06-14-2017 05:13 AM
I have a 100K text records, each have a problem description. now want to achieve :
1) Take a count of "Similar" looking problem description. (How to achieve this)
2) Main roadblocker is that it takes a lifetime to run process.
Data import-->select attributes-->Process document to Data(tokenize.stopwords,n grams)-->K means/DBSCAN
How can I optimize this to run faster.
Solved! Go to Solution.
06-14-2017 07:16 AM
After TF-IDF anyway we get a lot of attributes, even if I try removing stopwords by dictionary and Pruning, this is taking forever to run.

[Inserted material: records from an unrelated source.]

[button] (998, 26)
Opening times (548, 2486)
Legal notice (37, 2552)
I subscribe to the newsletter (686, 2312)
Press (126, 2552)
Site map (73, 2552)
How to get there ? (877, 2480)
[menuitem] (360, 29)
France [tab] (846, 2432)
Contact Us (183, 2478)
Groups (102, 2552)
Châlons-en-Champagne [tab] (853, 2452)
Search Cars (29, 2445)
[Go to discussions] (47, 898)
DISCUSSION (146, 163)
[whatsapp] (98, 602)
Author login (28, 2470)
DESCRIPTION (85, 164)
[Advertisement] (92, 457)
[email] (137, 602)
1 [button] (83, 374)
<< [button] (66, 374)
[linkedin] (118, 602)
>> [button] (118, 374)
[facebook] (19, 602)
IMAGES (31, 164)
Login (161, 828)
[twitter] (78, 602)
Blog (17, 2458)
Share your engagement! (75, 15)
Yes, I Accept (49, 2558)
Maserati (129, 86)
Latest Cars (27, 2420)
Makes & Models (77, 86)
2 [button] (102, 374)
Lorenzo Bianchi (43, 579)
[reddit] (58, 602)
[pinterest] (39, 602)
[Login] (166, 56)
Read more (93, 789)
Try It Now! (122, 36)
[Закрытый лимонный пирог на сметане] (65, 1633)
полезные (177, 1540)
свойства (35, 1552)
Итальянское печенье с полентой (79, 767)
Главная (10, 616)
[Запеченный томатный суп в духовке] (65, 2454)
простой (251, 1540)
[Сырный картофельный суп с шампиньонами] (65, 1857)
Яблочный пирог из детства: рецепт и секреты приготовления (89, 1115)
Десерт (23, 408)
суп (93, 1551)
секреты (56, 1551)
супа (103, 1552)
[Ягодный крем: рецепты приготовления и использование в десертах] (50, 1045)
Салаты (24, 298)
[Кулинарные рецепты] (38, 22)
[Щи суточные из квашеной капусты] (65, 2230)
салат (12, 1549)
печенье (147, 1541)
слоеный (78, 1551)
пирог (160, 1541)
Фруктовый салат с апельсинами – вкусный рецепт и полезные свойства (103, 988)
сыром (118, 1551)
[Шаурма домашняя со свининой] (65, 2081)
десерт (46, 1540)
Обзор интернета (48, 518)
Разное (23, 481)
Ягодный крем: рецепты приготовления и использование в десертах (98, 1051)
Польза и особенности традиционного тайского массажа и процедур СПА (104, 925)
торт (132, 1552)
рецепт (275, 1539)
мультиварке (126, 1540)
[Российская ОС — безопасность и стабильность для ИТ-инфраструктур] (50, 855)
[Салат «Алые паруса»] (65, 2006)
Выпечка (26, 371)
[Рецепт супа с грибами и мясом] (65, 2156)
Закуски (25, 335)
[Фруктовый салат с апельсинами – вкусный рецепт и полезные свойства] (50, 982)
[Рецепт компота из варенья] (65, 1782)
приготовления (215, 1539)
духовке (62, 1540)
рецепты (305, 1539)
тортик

Want to know how exactly do we proceed to do clustering for a lot of text and in any way an enterprise version solve my problem ?
06-14-2017 07:57 AM
That's simply still a lot for the K-Means. 900x100.000. Either you prune/stem/filter harder or you can go for PCA in front of k-means.
06-14-2017 08:06 AM
But we are dealing with text documents here.
Attribute will be all text (words,n grams).I Can try to further down it by max 10%. How will PCA help me here, please enlighten.
And So what is the process to cluster large text documents
06-14-2017 12:07 PM
Yes, but depending on if you're creating bi or tri_grams, you're blowing up the size of your data set and that affects training time.
When you have all those columns (aka attributes), you are creating a highly dimensional data set that the clustering alogrithm has to work hard at to calculate to group together. The less attributes you have the faster it will be.
You could use a larger machine with more memory or a RapidMiner Server on a large server but the best option is to do what @mschmitz said and try to reduce the amount of attributes by PCA, pruning, or reducing the # of n-grams. It's a trade off that you have to carefully think about.